→ **Records for processing**:

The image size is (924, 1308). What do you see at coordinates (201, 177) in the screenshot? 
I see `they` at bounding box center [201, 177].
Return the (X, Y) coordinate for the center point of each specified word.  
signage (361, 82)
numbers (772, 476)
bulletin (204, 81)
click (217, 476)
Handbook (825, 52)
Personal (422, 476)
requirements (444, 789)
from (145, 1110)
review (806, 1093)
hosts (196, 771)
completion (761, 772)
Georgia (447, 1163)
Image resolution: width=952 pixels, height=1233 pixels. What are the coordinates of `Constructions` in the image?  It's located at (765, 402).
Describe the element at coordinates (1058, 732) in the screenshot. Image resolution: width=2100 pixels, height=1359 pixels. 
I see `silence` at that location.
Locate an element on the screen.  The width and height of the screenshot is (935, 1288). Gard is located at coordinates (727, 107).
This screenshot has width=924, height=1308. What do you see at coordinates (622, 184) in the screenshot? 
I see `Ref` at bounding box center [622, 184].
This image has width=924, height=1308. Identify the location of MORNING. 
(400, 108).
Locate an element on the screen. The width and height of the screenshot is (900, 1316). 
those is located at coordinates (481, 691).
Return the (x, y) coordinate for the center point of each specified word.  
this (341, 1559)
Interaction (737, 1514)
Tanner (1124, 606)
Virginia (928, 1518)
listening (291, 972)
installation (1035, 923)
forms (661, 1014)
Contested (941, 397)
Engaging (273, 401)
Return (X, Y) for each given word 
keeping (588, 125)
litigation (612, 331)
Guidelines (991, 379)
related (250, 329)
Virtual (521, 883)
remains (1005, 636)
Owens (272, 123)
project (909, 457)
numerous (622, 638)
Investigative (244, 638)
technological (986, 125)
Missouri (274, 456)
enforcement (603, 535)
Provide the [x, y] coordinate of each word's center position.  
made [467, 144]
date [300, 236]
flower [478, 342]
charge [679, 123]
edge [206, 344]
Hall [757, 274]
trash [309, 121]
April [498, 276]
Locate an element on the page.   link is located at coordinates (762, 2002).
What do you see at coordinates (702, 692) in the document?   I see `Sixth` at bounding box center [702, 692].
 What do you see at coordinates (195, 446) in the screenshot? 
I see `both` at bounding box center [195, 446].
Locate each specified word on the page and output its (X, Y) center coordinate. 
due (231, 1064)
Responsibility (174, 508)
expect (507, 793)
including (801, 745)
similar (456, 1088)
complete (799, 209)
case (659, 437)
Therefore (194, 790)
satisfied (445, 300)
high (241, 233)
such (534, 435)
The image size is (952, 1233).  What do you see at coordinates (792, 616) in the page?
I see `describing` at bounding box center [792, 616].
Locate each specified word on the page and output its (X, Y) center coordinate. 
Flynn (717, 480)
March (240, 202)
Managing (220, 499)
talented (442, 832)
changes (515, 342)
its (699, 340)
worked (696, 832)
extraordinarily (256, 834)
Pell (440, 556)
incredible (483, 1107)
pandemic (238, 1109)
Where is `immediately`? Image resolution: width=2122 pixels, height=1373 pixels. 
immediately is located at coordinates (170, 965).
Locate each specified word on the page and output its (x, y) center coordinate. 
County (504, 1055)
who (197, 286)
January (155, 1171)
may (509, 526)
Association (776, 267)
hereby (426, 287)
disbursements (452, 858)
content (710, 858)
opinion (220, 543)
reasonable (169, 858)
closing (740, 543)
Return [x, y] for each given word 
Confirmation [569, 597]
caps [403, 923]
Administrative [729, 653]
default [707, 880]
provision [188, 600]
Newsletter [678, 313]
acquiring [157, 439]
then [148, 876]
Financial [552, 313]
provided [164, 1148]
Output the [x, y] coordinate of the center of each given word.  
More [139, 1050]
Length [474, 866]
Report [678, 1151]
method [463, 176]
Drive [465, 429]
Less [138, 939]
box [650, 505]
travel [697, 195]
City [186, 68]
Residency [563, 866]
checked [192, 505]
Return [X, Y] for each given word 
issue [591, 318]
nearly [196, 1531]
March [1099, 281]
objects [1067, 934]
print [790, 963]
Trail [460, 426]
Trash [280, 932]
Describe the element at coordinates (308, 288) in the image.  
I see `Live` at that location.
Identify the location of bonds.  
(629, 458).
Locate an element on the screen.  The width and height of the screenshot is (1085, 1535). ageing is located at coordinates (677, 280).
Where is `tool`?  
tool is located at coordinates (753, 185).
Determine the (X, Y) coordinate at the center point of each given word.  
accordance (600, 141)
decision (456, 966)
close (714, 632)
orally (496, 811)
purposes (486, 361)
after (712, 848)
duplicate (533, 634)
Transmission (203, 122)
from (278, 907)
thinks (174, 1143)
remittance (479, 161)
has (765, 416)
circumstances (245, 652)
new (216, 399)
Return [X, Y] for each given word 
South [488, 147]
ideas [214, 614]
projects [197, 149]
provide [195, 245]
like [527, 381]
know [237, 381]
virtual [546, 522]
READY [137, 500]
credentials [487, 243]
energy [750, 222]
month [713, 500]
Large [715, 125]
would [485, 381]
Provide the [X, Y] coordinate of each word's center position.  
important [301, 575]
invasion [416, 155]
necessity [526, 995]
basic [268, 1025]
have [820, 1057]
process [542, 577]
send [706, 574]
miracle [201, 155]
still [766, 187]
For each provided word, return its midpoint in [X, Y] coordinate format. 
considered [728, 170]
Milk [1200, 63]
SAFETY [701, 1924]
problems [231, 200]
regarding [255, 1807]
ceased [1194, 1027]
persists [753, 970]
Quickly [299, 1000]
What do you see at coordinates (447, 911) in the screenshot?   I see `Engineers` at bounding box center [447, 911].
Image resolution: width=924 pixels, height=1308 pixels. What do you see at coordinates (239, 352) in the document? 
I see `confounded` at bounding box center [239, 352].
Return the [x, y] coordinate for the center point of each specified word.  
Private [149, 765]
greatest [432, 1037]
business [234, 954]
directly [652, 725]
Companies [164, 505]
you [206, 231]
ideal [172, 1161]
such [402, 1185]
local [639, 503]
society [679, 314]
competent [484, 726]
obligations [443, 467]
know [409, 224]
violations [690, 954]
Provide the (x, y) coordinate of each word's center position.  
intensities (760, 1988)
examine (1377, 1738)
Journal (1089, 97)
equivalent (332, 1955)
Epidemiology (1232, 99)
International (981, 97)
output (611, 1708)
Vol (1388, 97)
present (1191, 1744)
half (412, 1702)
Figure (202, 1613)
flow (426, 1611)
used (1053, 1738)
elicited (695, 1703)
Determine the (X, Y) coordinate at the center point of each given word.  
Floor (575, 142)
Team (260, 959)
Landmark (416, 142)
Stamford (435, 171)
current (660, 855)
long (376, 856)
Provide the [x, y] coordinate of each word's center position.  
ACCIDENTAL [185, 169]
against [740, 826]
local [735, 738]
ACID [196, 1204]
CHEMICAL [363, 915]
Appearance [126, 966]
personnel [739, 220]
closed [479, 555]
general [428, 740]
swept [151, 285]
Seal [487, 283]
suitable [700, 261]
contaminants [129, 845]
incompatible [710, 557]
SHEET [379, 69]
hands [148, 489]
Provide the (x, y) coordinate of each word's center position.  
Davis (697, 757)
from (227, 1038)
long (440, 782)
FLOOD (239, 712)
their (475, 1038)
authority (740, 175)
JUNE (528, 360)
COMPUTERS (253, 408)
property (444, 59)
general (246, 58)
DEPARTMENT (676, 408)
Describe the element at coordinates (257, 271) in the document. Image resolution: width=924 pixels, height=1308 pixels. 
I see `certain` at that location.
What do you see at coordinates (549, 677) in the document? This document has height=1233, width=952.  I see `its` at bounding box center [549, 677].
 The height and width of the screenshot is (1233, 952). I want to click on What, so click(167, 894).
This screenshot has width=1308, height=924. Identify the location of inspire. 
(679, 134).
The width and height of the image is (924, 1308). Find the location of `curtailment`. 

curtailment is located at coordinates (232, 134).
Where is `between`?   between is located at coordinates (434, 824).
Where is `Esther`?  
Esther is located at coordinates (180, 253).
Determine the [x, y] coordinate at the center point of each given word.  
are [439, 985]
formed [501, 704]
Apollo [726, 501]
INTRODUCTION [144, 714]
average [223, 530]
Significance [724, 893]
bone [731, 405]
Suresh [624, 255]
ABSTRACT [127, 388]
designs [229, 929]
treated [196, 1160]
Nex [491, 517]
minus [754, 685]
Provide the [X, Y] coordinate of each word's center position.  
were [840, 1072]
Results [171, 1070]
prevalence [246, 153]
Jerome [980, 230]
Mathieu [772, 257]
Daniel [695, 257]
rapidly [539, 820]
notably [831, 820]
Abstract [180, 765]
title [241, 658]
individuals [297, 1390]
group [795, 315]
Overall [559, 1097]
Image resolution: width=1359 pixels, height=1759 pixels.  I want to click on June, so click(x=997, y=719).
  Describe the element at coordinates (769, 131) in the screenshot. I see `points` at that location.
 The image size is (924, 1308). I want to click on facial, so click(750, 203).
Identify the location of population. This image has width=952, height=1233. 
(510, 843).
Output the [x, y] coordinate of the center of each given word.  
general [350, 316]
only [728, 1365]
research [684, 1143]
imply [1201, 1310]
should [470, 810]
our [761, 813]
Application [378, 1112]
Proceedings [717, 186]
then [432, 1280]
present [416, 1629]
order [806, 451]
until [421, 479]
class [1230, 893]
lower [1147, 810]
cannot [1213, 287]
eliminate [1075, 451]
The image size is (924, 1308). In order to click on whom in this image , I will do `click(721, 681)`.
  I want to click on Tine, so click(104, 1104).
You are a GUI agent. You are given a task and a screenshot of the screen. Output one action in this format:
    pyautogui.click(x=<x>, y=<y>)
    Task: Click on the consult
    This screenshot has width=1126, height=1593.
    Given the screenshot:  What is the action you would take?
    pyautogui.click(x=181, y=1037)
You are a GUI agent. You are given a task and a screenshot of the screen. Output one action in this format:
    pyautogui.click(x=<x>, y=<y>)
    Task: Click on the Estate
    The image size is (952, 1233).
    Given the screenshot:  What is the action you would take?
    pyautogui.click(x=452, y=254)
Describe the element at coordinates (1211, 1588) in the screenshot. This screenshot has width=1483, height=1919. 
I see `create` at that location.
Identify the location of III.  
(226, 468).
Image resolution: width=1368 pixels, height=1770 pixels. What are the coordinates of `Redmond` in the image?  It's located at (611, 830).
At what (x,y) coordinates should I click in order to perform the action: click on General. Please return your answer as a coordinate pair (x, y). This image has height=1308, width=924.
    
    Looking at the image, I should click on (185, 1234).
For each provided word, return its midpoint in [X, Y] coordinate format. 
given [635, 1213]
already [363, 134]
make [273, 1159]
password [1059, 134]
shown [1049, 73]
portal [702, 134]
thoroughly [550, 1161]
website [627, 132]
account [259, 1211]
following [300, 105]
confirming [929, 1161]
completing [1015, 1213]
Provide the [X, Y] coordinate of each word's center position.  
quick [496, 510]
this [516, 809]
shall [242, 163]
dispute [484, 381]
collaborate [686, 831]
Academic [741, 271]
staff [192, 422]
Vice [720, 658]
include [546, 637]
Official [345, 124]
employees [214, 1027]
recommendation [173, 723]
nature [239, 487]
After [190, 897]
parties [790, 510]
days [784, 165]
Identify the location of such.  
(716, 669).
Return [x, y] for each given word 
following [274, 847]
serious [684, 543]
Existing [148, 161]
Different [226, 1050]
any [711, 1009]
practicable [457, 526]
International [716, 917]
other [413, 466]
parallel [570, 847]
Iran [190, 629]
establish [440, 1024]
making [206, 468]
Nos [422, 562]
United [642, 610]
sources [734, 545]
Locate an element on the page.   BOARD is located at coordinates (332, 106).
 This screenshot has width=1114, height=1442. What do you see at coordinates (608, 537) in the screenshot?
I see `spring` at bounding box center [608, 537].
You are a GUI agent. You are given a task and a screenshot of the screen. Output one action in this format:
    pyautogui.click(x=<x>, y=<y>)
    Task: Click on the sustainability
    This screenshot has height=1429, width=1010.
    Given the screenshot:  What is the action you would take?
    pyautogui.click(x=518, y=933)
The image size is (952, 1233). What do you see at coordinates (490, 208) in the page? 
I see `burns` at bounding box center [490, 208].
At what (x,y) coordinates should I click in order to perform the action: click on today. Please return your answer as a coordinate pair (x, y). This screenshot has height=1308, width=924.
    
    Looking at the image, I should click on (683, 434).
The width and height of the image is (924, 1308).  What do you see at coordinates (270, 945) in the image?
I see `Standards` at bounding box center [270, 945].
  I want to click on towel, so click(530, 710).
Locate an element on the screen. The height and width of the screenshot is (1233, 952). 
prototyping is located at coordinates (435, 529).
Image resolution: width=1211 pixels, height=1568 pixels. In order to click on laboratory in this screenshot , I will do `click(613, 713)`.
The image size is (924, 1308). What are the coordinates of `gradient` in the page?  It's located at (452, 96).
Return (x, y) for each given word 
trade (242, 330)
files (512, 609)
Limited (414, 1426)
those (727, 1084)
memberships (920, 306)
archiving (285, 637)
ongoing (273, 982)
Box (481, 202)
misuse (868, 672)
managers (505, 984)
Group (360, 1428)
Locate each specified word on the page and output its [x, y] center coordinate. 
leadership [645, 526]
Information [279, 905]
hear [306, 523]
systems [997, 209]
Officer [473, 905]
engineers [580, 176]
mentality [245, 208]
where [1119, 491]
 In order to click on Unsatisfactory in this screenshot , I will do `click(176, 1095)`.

→ **Aim of the exercise**:
Convert the part of the material that opens with the line containing "Vice [720, 658]" and closes with the line containing "(716, 669)." into a JSON list of strings, one string per line, leaving out blank lines.

→ **Answer to the task**:
[
  "Vice [720, 658]",
  "include [546, 637]",
  "Official [345, 124]",
  "employees [214, 1027]",
  "recommendation [173, 723]",
  "nature [239, 487]",
  "After [190, 897]",
  "parties [790, 510]",
  "days [784, 165]",
  "Identify the location of such.  ",
  "(716, 669)."
]